Arbitration provisions in the Employee Free Choice Act are fair to both sides and essential to fix the country's broken labor laws, experts said Wednesday during a media call to refute the latest Big Business campaign against Employee Free Choice.

"Without binding arbitration in this bill, it's like having a car with no transmission. It may look good, but it's not going anywhere," said Rep. Phil Hare (D-Ill.) a former local union president.

Today, nearly half of all workers who beat the odds and form a union can't get a first contract because of management stonewalling at the bargaining table.

Employers benefit by stalling because after a year they can move to decertify a union, while the prospect of arbitration would motivate employers -- and unions -- to bargain productively, Hare and Thomas Kochan, professor at the Sloan School of Management, Massachusetts Institute of Technology, said during the phone call coordinated by American Rights at Work.

"If employees have voiced their desire for a union and been certified, they are entitled to have a good faith process to reach agreement," Kochan said.

CWA members at Comcast in Pittsburgh know about company stalling tactics. Technicians fought for their union for five years, through four elections and nearly endless management stonewalling, before finally getting a first contract.

Kochan said the business lobby's $200 million misinformation campaign is spreading myths about arbitration that simply aren't true.

One such myth is that if arbitration is allowed, unions will want to use it every time. "That has not been the case," said Kochan, who has done extensive research on arbitration pratices. "The best data we have shows that in the public sector, in states like New York and New Jersey, less than 10 percent of the contracts get resolved by arbitration."

Another myth is that arbitrators could be biased toward unions. Kochan said there's no evidence to back up such claims and under the bill, each side would present lists of proposed arbitrators until both the union and management agree on one. After the neutral arbitrator is selected, each side would each choose another arbitrator. Together, the three arbitrators would hear a case. "This has the effect of controlling against any kind of decision that wouldn't be workable for the parties," he said.

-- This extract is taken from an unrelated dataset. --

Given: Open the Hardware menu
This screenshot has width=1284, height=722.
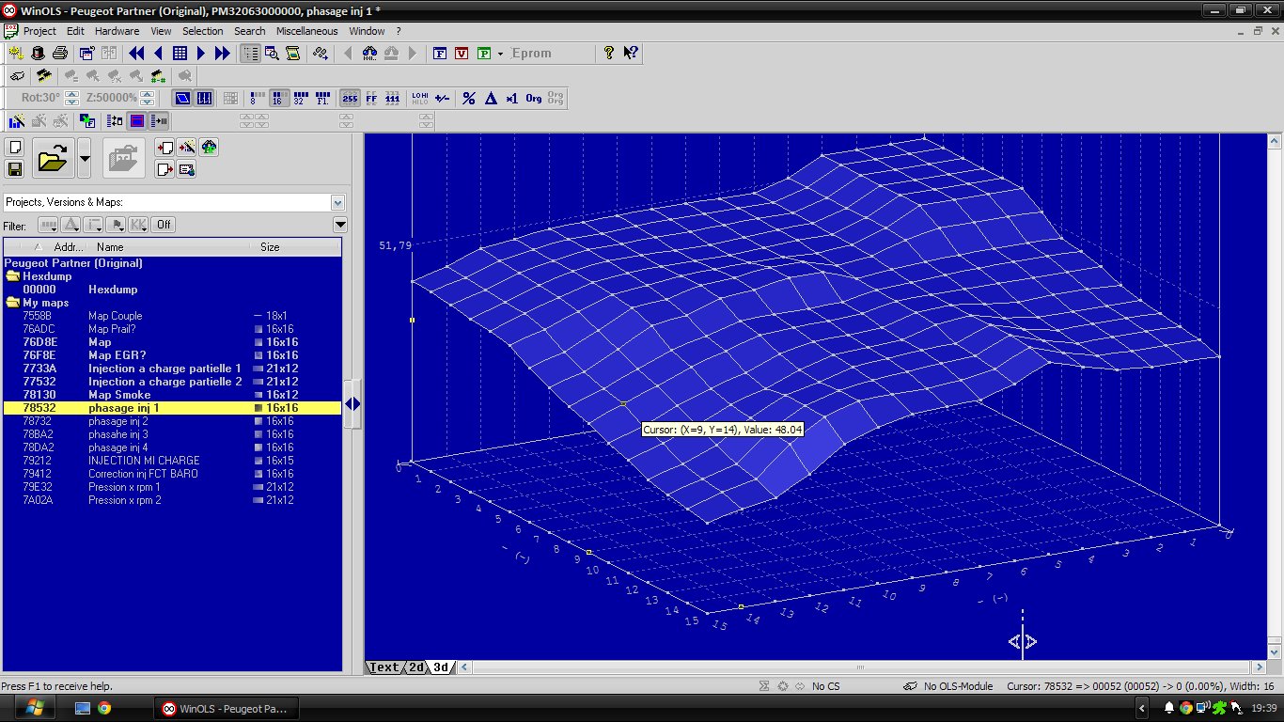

Kochan says MIT research shows that arbitrators' decisions closely mirror the result that would have been expected had the parties themselves been able to reach agreement. Economic studies on the effect of arbitration on wages "show that it's essentially zero," he said, explaining that despite opponents' claim, arbitrators don't award higher raises than what bargaining ultimately would have produced.

Hare said the business lobby knows it can't win on the merits, "and when you can't win on the merits, you start throwing out all sorts of things that aren't factual."

"There's an old saying, 'You know you're losing when you start abusing' and the other side must be feeling pretty bad right now because they're spending a tremendous amount of money trying to distort the facts," Hare said.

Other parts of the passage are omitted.